From the prayer for Egypt below, return the portion starting with "There are interests" and going on through "to work for peace.", copied word for word.

Passage for review:

Content starts

Friday Prayers for Egypt: Regional Balance

Flag Cross QuranGod,

Help Egypt to honor her neighbors, near and far. Help her to satisfy commitments, repay debts, and work for peace.

Help her toward a wise and sovereign foreign policy.

Egypt is alive economically because of Saudi aid. Egypt supports their offensive in Yemen. Saudi Arabia desires the fall of Syria’s Assad. Egypt backs Russian strikes against Assad’s enemies.

Egypt appoints a culture minister who speaks against Wahhabism. Saudi welcomes a pro-Brotherhood luminary.

There are interests in international relations, God, but there are also principles. There is balance of power, but also use of power. Hard as it may be to determine, there is right and wrong.

Right is to honor neighbors. Right is to satisfy commitments. Right is to repay debts.

Right is to work for peace.

On Syria, Egypt has called for a political solution. Is this right, God? Has too much wrong been waged that might must impose from the outside?

Content ends

Dataset entries:
Content starts

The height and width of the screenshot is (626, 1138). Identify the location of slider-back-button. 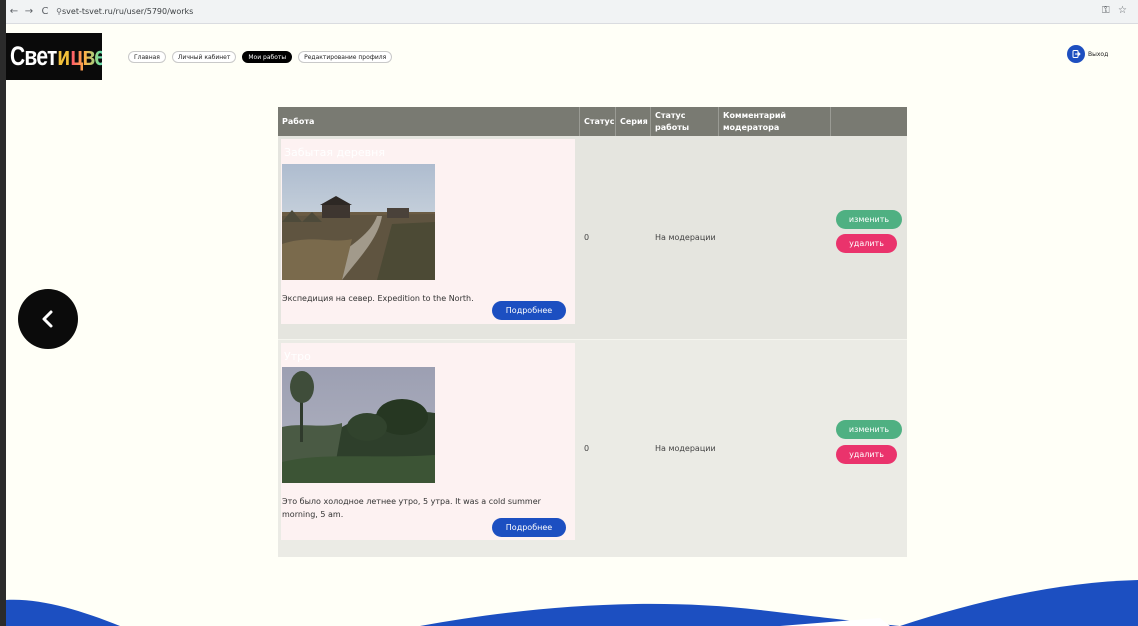
(48, 319).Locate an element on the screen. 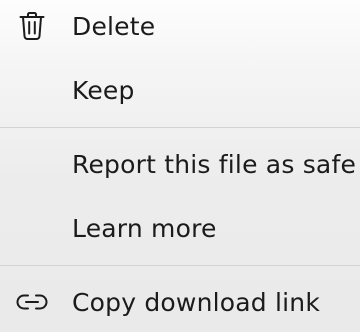  keep-label: Keep is located at coordinates (104, 90).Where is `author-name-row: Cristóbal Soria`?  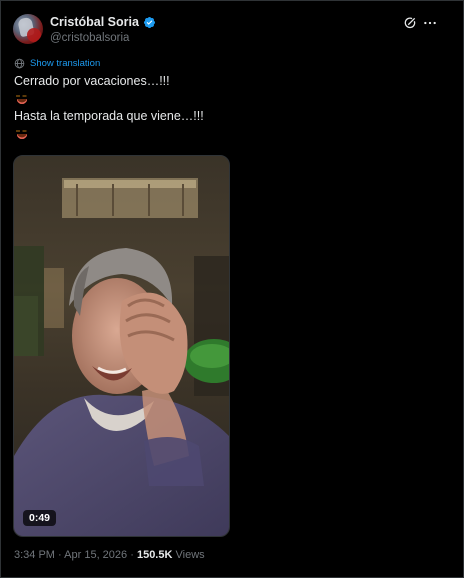
author-name-row: Cristóbal Soria is located at coordinates (103, 22).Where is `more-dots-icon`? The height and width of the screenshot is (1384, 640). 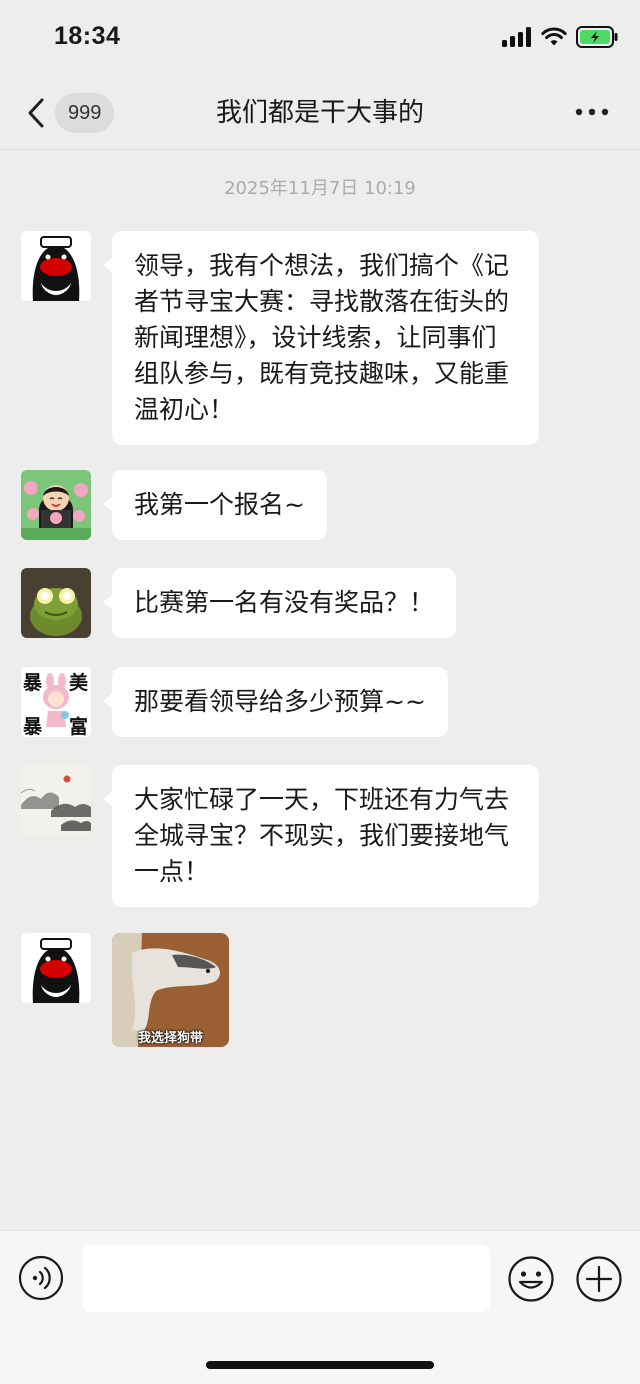 more-dots-icon is located at coordinates (592, 112).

Content ends

Answer box:
There are interests in international relations, God, but there are also principles. There is balance of power, but also use of power. Hard as it may be to determine, there is right and wrong.

Right is to honor neighbors. Right is to satisfy commitments. Right is to repay debts.

Right is to work for peace.